THE future of community sport in Llanwern is saved from the bulldozers, club sports leaders said.
As we revealed yesterday developers planning to bring 1,700 homes and 7,000 jobs to eastern Newport have said threatened Llanwern Sports and Social Club can stay.
A question mark has hung over the club since June 2001 when Corus said they would close it and consider developing the land.
The Argus has campaigned for the club to be saved and yesterday, St Modwen Properties revealed it had bought 600 acres of former steelworks from Corus, which would form part of a massive £200m redevelopment. The company will employ contractors to build different aspects of the massive scheme.
But executive director Richard Froggatt revealed the club and its 2,000 members would be part of the new community.

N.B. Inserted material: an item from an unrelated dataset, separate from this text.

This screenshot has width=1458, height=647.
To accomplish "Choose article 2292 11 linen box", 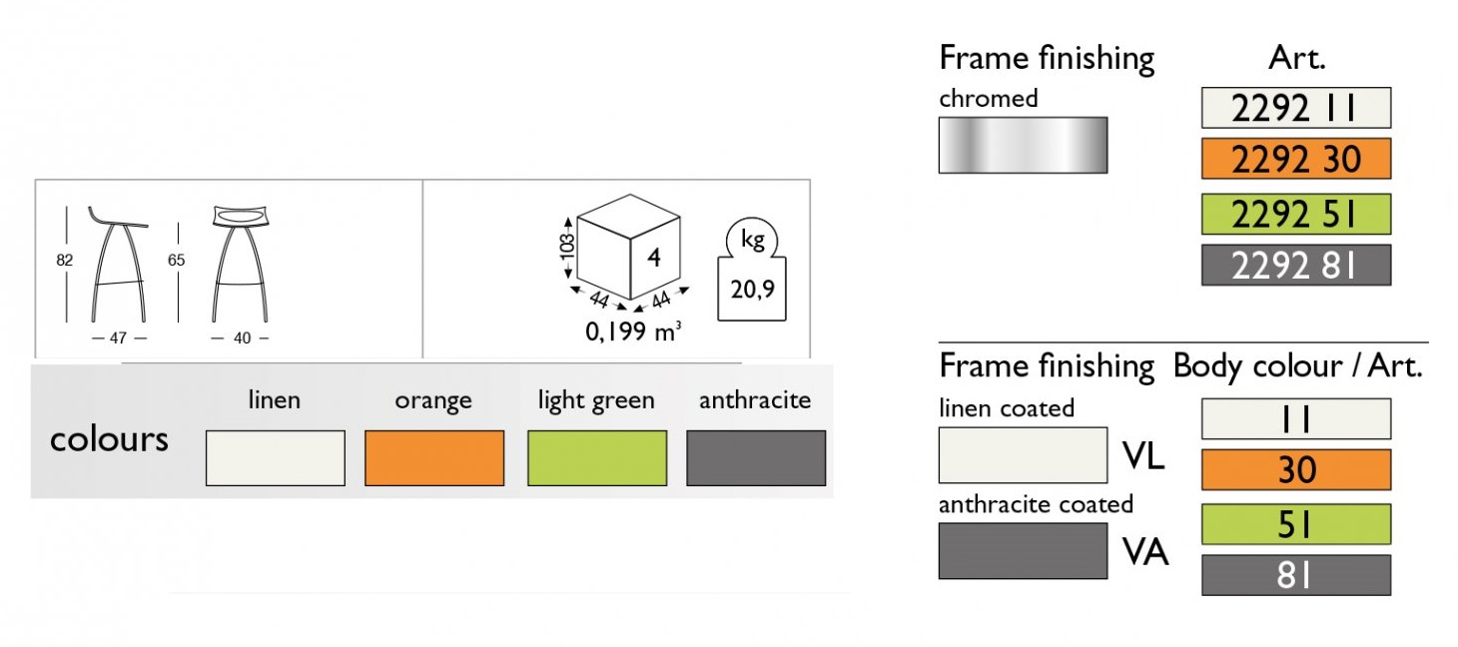I will tap(1295, 108).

Stuart Hargreaves, 45, chairman of the club and its football section, said: "We've been fighting for years to secure the club so this is very good news. The kids will still have somewhere to play a game.
"If the club had closed four adult football teams and two rugby squads would have had to pack in. "We will have a big party at the club as soon as our future is confirmed in writing.
"So many sports use our facilities. We've got a major darts tournament soon, Newport Rugby practise here and we've got a women's pool championship."
Tony Hughes, 70, assistant president of Llanwern Works Bowls, said: "We've lost at least five bowling greens in Newport in the last 20 years. To have lost another one here would have been disastrous.
"We've been on a knife edge these past few years and there have been too many promises.
"Now we hope for a new bowling green and a new clubhouse." A spokesman for the developers said the whole project - to affect both the Corus site and surrounding areas - could be worth £750m, making this the biggest Welsh redevelopment since Cardiff Bay.
Newport mayor Councillor Ray Truman, who was a regular at the club and played rugby for one of the teams, said: "It's a well-attended club with a lot of great sporting facilities. People from Alway, Ringland, Liswerry and Llanwern all use them.
"With the job losses at Corus the last thing that was needed was a community facility taken away from the area."